Au bout du compte, l’aventure aura embarqué toutes sortes de gens : des jeunes et des vieux, des gars et des filles, des personnes en situation de handicap ou pas, des élus et des exclus, des riches et des pauvres. Unis et solidaires. Une fois les yoles mises à l’eau, ce petit monde partira avec toute l’armada en délégation dans les plus grands évènements maritimes de Bretagne. A Brest, à Douarnenez, dans le Golfe du Morbihan, ils paraderont, ils navigueront, ils festoieront (beaucoup), ils louperont des départs de régate (parfois, quand justement ils auront trop festoyé…). Partout, ils chanteront à tue-tête et hisseront haut le pavillon de la culture du pays, tissant, grâce à ces 5 yoles, des liens indéfectibles. Unis et solidaires. D’ailleurs, qu’est-ce qui, mieux que la yole, concrétise l’idée même de solidarité ? On met les voiles vers un nouveau cap (tant qu’à faire de Bonne Espérance) et si le vent vient à manquer, on rame tous ensemble pour continuer d’avancer. C’est dans cet esprit que nous avons décidé, il y a quelques temps, d’armer une nouvelle embarcation solidaire pour lutter contre la pauvreté. Avec, en guise de boussole, la conviction que la solidarité n’est pas une démarche destinée aux personnes en précarité, mais à tout le monde, y compris des personnes en précarité. Unis et solidaires.

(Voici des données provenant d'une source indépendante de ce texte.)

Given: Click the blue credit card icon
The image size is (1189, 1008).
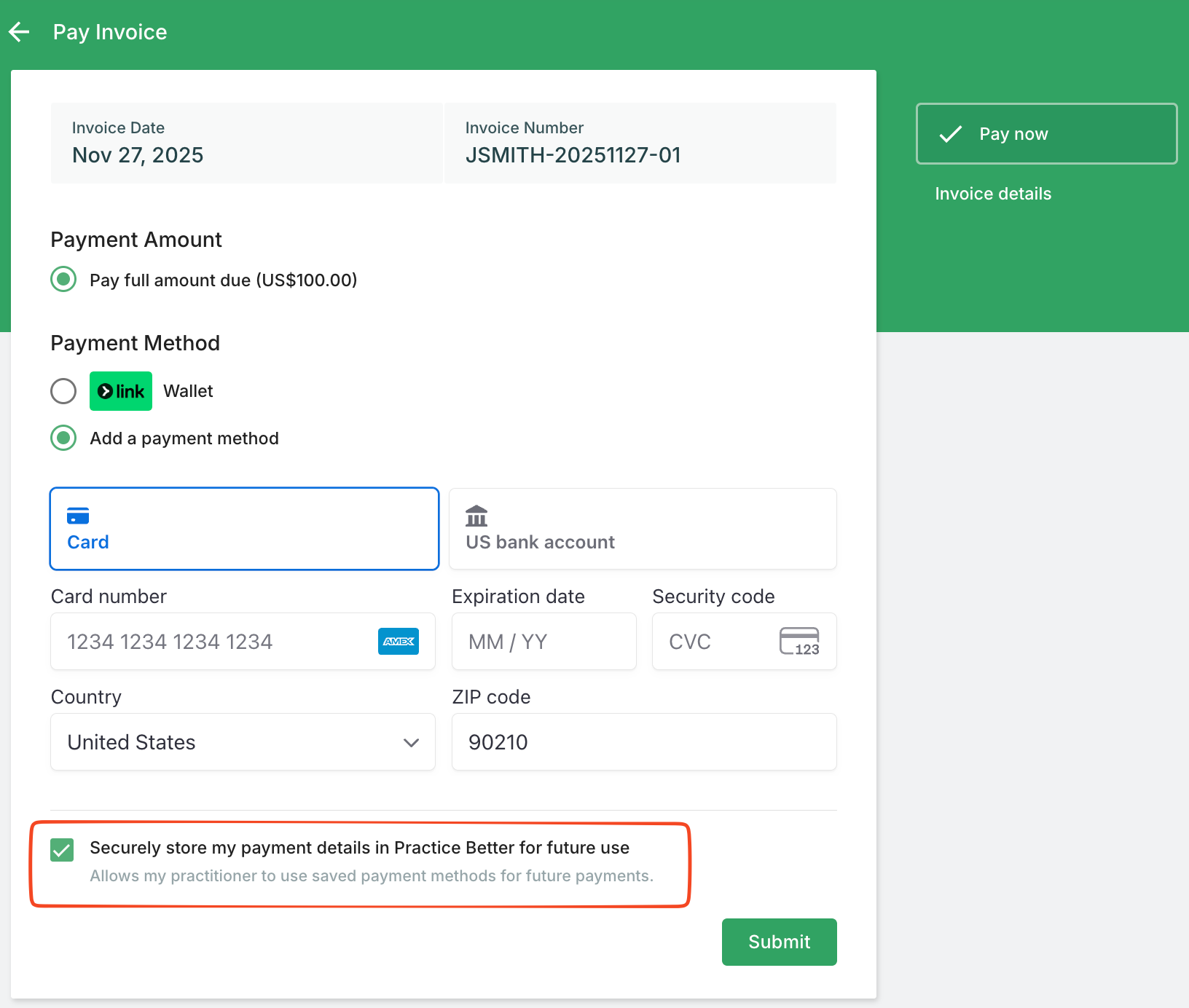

L’argent ne fait pas le bonheur des pauvres
Selon l’INSEE, la France métropolitaine comptait 9,3 millions de pauvres en 2018, c’est-à-dire 9,3 millions de personnes qui vivent avec moins de 1 063 € de revenu par mois. C’est bien peu d’argent, pour beaucoup de gens ! Cela représente 14,8 % de la population. Cette proportion nationale est sensiblement la même sur le territoire du Pays de Redon. On peut faire dire n’importe quoi aux chiffres, y compris la vérité. Celle-ci est incontestable et cruelle. D’autant que 14,8 % de pauvres, ça ne veut évidemment pas dire 85,2 % de riches. Et la crise sanitaire, sociale et économique que nous traversons ne va certainement pas améliorer la situation.
Au quotidien, la Fédé est régulièrement confrontée à cette problématique de la pauvreté. Notre ambition de nous adresser à tous les publics dans une logique de mixité sociale nous a évidemment conduit à mettre en œuvre une politique tarifaire adaptée pour que le coût restant à la charge des familles ne soit pas un frein à l’inscription sur nos activités. De même, par l’intermédiaire du Centre Social Intercommunal qui intervient sur 9 des communes de la partie morbihannaise du Pays de Redon, nous accompagnons, de longue date, les familles ayant de faibles revenus sur des projets de départ en vacances.
C’est d’ailleurs sur le territoire d’intervention du Centre Social Intercommunal qu’a été d’abord envisagé, puis réfléchi, et enfin mis en œuvre, avec 4 premières communes parties prenantes, le projet Graines d’envies, un espace d’accueil, de convivialité, d’écoute, et d’échanges de savoir-faire, qui propose, entre autres, une épicerie sociale et une Vestiboutique. Graines d’Envies a ouvert ses portes en 2018. Si vous voulez bien vous avancer, la visite guidée commence maintenant.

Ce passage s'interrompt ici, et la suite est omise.